Charles E. Leiserson is Professor of Computer Science and Engineering at the Massachusetts Institute of Technology in Cambridge, Massachusetts, USA. He joined the faculty of MIT in 1981, where he holds the Edwin Sibley Webster Chair in MIT’s Electrical Engineering and Computer Science (EECS) Department. He is former Associate Director and Chief Operating Officer of the MIT Computer Science and Artificial Intelligence Laboratory (CSAIL), the largest on-campus laboratory at MIT. He leads the Supertech Research Group in the Lab and is a member of its Theory of Computation group. He is Faculty Director of the USAF-MIT AI Accelerator. He received his B.S. from Yale University in 1975 and his Ph.D. from Carnegie Mellon University in 1981.
Professor Leiserson’s research centers on the theory of parallel computing, especially as it relates to engineering reality. He coauthored the first paper on systolic architectures. He invented the retiming method of digital-circuit optimization and developed the algorithmic theory behind it. On leave from MIT at Thinking Machines Corporation, he designed and led the implementation of the network architecture for the Connection Machine Model CM-5 Supercomputer. This machine was the world’s most powerful supercomputer in the early 1990’s, and it incorporated the “universal” fat-tree interconnection network he developed at MIT. Fat-trees are now the preferred interconnect strategy for Infiniband technology. He introduced the notion of cache-oblivious algorithms, which exploit the memory hierarchy near optimally while containing no tuning parameters for cache size or cache-line length. He developed the Cilk multithreaded programming language and runtime system, which featured the first provably efficient work-stealing scheduler. He led the development of several Cilk-based parallel chess-playing programs, including ?Socrates and Cilkchess, which won numerous prizes in international competition. On leave from MIT as Director of System Architecture at Akamai Technologies, he led the engineering team that developed a worldwide content-distribution network with tens of thousands of Internet servers. He founded Cilk Arts, Inc., which developed the Cilk++ multicore concurrency platform. Intel Corporation acquired Cilk Arts in 2009, and Cilk technology is available in many compilers today, notably in the OpenCilk extension to Clang/LLVM.

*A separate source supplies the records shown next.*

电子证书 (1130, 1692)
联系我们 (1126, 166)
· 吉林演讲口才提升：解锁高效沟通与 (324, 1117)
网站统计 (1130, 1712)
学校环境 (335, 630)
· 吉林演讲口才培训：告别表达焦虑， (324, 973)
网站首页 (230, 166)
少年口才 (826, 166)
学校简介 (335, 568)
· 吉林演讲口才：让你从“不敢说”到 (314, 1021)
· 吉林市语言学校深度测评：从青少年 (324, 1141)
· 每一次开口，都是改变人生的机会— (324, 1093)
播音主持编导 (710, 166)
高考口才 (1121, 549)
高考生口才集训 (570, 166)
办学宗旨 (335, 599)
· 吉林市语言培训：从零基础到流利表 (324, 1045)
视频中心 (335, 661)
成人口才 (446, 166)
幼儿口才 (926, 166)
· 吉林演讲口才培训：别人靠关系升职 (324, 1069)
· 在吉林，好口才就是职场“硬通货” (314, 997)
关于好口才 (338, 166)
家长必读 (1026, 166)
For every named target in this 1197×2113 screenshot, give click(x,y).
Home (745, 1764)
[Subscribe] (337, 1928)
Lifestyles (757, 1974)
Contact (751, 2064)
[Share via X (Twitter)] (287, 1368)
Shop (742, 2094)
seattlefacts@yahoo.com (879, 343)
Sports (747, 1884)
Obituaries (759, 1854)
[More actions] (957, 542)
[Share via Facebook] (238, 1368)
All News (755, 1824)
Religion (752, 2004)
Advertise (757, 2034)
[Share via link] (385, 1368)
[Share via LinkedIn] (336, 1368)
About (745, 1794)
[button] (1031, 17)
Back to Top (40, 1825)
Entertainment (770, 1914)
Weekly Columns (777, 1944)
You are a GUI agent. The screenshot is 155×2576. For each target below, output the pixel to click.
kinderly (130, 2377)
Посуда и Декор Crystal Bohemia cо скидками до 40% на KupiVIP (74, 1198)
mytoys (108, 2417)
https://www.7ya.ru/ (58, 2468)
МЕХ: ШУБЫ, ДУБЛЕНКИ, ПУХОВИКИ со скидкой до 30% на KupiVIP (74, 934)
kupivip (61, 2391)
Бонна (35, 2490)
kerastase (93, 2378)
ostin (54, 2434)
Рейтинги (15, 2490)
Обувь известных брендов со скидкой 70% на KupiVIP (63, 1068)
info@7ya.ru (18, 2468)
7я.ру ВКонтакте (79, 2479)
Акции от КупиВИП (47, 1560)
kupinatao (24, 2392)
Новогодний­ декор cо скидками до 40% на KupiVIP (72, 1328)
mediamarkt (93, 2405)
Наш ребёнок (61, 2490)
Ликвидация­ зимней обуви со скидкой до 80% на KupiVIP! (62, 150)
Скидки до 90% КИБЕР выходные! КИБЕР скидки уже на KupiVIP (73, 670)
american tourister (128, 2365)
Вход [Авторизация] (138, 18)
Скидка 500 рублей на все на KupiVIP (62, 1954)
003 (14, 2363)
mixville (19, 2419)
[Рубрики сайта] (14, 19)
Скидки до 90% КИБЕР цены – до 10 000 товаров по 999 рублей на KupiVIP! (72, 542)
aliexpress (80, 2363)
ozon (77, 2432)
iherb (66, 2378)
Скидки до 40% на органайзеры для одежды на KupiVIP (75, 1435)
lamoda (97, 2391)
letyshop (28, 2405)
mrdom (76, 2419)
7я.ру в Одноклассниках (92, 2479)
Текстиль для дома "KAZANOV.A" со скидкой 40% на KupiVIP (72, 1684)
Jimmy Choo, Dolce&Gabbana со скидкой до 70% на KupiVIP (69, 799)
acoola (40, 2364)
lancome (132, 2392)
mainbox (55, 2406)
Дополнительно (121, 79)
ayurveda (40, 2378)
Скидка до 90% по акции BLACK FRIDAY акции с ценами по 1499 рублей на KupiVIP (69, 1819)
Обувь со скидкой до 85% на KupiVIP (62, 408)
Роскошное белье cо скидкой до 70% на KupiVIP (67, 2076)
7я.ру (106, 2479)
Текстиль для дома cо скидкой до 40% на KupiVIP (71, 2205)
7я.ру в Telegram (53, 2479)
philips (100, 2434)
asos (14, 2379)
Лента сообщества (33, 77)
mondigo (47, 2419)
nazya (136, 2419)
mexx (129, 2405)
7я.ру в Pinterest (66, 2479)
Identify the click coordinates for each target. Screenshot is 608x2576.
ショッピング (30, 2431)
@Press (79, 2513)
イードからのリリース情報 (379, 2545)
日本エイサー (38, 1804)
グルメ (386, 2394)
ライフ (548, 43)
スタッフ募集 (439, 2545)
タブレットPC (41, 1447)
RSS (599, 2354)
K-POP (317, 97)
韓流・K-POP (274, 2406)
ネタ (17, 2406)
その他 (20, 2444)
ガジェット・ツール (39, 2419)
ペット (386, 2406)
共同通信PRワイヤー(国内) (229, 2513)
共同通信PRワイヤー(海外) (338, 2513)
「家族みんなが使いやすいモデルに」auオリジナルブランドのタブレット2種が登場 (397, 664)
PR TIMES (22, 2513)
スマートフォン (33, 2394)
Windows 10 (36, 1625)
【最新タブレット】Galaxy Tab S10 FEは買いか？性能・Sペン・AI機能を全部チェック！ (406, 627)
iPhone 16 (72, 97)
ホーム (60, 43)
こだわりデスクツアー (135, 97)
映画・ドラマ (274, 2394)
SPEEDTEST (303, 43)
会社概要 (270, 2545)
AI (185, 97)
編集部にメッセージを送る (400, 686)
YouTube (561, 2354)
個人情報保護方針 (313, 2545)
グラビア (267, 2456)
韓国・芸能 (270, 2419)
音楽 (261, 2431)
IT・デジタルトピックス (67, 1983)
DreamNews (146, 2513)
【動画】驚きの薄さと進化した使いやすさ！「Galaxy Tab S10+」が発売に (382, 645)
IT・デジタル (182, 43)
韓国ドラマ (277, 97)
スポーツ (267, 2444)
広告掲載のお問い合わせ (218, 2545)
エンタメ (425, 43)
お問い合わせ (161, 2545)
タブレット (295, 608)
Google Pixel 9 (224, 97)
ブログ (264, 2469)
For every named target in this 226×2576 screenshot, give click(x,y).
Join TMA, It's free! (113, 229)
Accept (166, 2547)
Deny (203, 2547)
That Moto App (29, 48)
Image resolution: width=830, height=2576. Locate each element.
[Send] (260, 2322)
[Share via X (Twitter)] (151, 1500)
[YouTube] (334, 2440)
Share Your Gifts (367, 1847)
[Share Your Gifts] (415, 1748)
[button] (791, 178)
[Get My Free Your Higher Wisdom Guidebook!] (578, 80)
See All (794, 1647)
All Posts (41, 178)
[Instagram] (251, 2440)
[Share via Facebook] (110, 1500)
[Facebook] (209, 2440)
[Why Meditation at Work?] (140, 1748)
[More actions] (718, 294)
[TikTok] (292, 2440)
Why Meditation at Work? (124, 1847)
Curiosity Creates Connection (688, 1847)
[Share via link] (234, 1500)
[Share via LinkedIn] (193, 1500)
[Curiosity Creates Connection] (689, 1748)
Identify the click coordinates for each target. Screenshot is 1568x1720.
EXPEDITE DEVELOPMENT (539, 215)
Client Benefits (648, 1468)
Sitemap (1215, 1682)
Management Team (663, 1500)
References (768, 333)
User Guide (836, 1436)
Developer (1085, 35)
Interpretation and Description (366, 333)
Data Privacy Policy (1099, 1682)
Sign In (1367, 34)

Professor Leiserson has made numerous contributions to computer-science education. He is well known as a coauthor of the textbook, Introduction to Algorithms (The MIT Press), which was named “Best 1990 Professional and Scholarly Book in Computer Science and Data Processing” by the Association of American Publishers. Currently in its third edition, it is the leading textbook on computer algorithms, having sold over 1,000,000 copies worldwide, and is one of the most cited publications in all of computer science. He developed the MIT undergraduate courses on algorithms, discrete mathematics for computer science, and performance engineering. He was for several years the head of the computer-science program for the Singapore-MIT Alliance, one of the first distance-education collaborations, which produced popular video lectures of his undergraduate course on algorithms, viewable through MIT OpenCourseWare. His annual workshop on Leadership Skills for Engineering and Science Faculty has educated hundreds of faculty at MIT and around the world in the human issues involved in leading technical teams in academia. He was the founding Workshop Chair for the MIT Undergraduate Practice Opportunities Program (UPOP), which teaches MIT Engineering sophomores how leadership skills can leverage their technical skills in professional environments. He has graduated over 28 Ph.D. students and supervised scores of master’s theses and bachelor’s projects.
Professor Leiserson has been honored with many academic awards. He received the 2014 ACMIEEE Computer Society Ken Kennedy Award for his “enduring influence on parallel computing systems and their adoption into mainstream use through scholarly research and development.” He was also cited for “distinguished mentoring of computer science leaders and students.” He received the IEEE Computer Society 2014 Taylor L. Booth Education Award “for worldwide computer science education impact through writing a best-selling algorithms textbook, and developing courses on algorithms and parallel programming.” He received the ACM 2013 Paris Kanellakis Theory and Practice Award “for contributions to efficient and robust parallel computation through both provably efficient randomized scheduling protocols and a set of parallel-language primitives constituting the Cilk framework.” His articles have been received numerous Best Paper designations at prestigious conferences. He was selected the winner of the 1982 ACM Doctoral Dissertation Award for his Ph.D. thesis, Area-Efficient VLSI Computation. He is a Margaret MacVicar Faculty Fellow at MIT, the highest recognition at MIT for undergraduate teaching. Four professional societies — AAAS, ACM, IEEE, and SIAM — have elected him Fellow, and he is a member of the National Academy of Engineering.